Anybody have any ideas no horrible remarks please

Nanny41 Sun 22-Apr-18 15:11:27

Cant he help during the day when you are working, then settle down with a clear consience in the evening and watch sport then, he may need to be more active, and helping you is a start.
Good luck

starbird Mon 23-Apr-18 02:24:58

If you are hesitant to take the other advice on here, why not go away for a week’s holiday? See what happens when you return - has he missed you, did he cope with cooking etc? Did you feel dread at having to go back? If so, leave him.

Windyweather Mon 30-Apr-18 16:34:02

Vauxhall could his attitude be over a lack of sex?

If I read your post correctly there's been none for 6 years as it's you that's not interested, because he doesn't turn you on anymore. Perhaps in his mind he thinks he won't do anything for you to spite you?

carol58 Tue 08-May-18 16:02:47

On dear, I feel for you Vauxhall58 & HAZBEEN. I've been going through a similar situation for the past few years, although he still works & I'm self employed / semi retired. I was a fool when younger, working full time, bringing up my kids (not his though they lived with us) trying to do all the housework, shopping,cooking etc. and now I'm older and at home more he just expects to be waited on hand & foot. Unless I make a real fuss he never moves from the TV & sofa in the evenings or at weekends apart from to eat, shower & sleep. If I suggest an outing or a weekend away he's always 'not bothered '(his way of saying no). Hardly ever have sex, it can be months & months and we don't even very often sleep in the same bed anymore. So.... I just got a life of my own, am frequently out with friends and away on holidays & mini breaks. The house is a tip when I get back but I just clean up & look forward to my next outing! Why do I stay? Because our relationship is now more of employee (he pays the household bills) & housekeeper ( which is how I earn my keep). I don't actually hate him and very occasionally we'll have a laugh, I don't want to upset the family dynamic for the DC & DGC, I can more or less do whatever & go wherever I please and know from experience that the grass isn't always greener.....

cornishclio Tue 08-May-18 16:36:32

Firstly stop doing all that stuff that makes you so resentful and tell him he needs to step up if he is at home all day.
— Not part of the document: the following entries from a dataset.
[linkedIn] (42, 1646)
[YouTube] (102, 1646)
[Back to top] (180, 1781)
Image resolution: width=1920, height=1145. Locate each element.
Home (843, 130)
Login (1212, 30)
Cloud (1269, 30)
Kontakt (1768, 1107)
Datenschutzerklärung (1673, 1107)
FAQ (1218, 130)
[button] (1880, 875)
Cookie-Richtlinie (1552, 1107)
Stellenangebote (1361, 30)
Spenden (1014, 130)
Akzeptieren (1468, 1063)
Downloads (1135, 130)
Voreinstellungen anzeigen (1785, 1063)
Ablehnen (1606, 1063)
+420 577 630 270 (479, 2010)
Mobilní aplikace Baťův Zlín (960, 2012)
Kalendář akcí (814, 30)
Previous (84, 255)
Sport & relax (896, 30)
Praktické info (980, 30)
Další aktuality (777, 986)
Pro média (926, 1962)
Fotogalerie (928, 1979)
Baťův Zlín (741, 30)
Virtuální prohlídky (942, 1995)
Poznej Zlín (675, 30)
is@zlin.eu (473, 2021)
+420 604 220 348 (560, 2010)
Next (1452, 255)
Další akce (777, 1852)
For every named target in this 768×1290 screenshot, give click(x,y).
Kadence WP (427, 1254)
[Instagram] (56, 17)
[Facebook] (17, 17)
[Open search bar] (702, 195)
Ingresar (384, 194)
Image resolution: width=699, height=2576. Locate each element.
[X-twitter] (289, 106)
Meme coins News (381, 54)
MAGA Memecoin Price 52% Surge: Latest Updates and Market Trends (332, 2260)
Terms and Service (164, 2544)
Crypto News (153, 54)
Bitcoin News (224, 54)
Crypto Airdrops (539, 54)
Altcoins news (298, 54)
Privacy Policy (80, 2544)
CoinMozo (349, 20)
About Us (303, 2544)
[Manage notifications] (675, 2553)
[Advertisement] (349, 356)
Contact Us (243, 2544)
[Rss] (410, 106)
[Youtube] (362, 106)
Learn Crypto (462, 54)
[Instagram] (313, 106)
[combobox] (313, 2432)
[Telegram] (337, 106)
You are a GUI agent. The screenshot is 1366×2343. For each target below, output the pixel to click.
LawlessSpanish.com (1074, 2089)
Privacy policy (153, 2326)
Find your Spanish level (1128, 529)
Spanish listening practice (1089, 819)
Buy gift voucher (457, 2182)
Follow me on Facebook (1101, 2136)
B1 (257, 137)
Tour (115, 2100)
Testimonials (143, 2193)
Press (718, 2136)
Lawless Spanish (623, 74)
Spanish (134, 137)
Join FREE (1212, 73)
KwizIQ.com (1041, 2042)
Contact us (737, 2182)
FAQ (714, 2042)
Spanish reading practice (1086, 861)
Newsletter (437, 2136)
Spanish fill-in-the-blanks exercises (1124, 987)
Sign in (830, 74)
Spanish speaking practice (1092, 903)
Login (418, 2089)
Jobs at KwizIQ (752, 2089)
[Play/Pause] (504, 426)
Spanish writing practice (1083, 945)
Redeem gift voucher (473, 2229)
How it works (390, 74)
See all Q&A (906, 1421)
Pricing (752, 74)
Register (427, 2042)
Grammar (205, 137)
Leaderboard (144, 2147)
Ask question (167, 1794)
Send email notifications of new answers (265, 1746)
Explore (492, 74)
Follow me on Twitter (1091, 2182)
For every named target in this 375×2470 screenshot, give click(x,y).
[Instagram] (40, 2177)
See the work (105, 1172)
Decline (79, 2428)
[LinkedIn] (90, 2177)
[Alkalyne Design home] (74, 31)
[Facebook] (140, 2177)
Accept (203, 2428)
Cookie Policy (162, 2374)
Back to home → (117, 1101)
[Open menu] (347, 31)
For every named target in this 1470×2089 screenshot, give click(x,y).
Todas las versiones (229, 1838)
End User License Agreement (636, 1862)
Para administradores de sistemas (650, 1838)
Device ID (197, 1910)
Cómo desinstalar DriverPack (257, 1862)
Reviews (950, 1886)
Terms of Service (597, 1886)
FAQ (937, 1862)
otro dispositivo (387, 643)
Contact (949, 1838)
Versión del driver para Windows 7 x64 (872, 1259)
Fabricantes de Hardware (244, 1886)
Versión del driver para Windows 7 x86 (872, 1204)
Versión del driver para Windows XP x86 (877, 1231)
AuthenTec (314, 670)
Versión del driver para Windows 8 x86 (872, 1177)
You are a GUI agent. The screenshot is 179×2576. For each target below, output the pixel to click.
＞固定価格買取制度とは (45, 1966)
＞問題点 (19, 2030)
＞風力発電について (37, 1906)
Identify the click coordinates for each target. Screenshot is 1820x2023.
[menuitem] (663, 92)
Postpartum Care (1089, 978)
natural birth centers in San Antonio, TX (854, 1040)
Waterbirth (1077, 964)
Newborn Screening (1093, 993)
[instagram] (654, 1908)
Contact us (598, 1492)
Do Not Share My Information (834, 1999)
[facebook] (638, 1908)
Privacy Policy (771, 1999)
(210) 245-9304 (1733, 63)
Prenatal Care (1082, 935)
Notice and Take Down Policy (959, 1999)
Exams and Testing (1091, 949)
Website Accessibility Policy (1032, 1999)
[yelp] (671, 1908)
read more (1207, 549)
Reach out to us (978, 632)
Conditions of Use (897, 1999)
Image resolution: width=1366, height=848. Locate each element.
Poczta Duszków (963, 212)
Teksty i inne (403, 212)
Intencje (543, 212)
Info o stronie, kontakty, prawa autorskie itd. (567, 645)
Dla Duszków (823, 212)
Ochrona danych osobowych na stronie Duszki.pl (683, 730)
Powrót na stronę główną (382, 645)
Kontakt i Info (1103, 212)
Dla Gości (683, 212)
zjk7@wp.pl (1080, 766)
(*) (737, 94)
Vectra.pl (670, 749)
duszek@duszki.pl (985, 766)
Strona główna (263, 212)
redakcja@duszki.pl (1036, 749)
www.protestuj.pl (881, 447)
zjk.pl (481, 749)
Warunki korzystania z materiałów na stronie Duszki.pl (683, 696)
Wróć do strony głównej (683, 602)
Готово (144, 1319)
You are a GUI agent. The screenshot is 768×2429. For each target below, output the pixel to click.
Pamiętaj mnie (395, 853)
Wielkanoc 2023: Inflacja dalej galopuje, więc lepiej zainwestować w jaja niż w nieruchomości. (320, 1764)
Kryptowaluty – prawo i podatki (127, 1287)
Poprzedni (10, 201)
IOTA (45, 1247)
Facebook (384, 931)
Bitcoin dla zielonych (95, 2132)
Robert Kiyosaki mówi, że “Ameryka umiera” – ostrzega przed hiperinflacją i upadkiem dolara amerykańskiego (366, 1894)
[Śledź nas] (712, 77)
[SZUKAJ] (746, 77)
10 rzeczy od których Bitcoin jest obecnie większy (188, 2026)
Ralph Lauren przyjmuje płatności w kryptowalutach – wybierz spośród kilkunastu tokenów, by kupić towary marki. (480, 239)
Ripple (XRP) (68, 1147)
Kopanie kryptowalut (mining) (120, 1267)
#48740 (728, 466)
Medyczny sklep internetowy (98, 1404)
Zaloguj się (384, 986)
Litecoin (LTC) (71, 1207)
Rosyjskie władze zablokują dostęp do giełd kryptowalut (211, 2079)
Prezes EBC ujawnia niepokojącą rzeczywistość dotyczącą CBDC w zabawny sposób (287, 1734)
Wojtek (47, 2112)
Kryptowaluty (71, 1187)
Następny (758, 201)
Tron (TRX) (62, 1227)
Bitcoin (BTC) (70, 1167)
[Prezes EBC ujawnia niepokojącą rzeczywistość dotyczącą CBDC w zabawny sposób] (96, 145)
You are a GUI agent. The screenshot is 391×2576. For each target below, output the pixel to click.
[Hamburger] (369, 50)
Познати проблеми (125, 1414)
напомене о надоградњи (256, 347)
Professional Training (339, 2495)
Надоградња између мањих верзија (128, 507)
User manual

Can you manage financially if you stop work or go part time? How close are you to retirement? I retired early at the end of last year. My DH has a very time consuming hobby but if there are things I want to do I just go ahead and do them either with a friend or on my own. You cannot rely on anyone even a DH or DW to make the best of your life. My DH will do stuff with me or go on holiday but I need to make an appointment LOL. If you voiced your unhappiness to your DH what would his response be?

Bridgeit Tue 08-May-18 20:26:07

I have every empathy for you, but if you don’t have a truthful two way conversation with him you can’t really make an informed decision for either of you. It’s never easy but bite the bullet & start the conversation, best wishes.